Mais de quatro horas depois, o ministro da Administração Interna, Luís Neves, ouvido esta terça-feira na Comissão dos Assuntos Constitucionais, Direitos, Liberdades e Garantias, manteve-se inflexível relativamente ao cargo que ocupa, garantindo que só o deixará por vontade do primeiro-ministro ou se o Governo cair. Entretanto, afirmou, mantém “confiança” em si próprio para continuar a desempenhar as funções governativas.
Durante duas rondas de perguntas, que foram marcadas (principalmente na segunta parte) pelos deputados do Chega a tentar encostar o ministro à parede, Luís Neves justificou a presença do atrelado utilizado para transportar produtos químicos destinados a separar droga de outros produtos nas instalações da empresa ConstruBarcelos – que tinha sido contratada pelo ministro para fazer obras na sua casa de Odemira – com a falta de condições dadas à PJ para armezenar este tipo de produtos.
Numa resposta dada à líder parlamentar do PCP, Paula Santos, o ministro justificou que o atrelado tinha sido colocado “à guarda de uma empresa privada”, tal como apontara a deputada comunista, porque a PJ, em 2025, enfrentava “grandes dificuldades” logísticas, lembrando que um dos armazéns estava cheio de azeite adulterado e que a ASAE “durante dois anos” não encontrou espaço para o material. Garantiu que a PJ tem pedido sucessivos orçamentos para financiar a destruição dos produtos, depois de o orçamento, já confirmado pelo Ministério da Justiça, ter referido 144 mil euros, que não foram na altura alocados para o efeito.

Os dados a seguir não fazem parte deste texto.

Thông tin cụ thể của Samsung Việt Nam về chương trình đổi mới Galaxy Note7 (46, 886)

Luís Neves teve ainda momentos de humor na sua intervenção, especialmente na troca de impressões mais acesa, que ocorreu com o deputado da IL Rui Rocha. Questionado pelo liberal se pertence ou pertenceu à Maçonaria, Luís Neves assegurou que não: “Pertenço ao Clube Académico do Fundão, ao Clube Recreativo do Feijó e ao Atlético Clube da Almada.”
Em dois momentos, houve ainda oportunidade para citar o fundador do PSD, Francisco Sá Carneiro, mas não por parte da bancada social-democrata.
Primeiro, o líder parlamentar do Chega, Pedro Pinto, evocou o antigo primeiro-ministro lembrando as suas palavras “Primeiro o país, depois o partido e por fim a circunstância pessoal.”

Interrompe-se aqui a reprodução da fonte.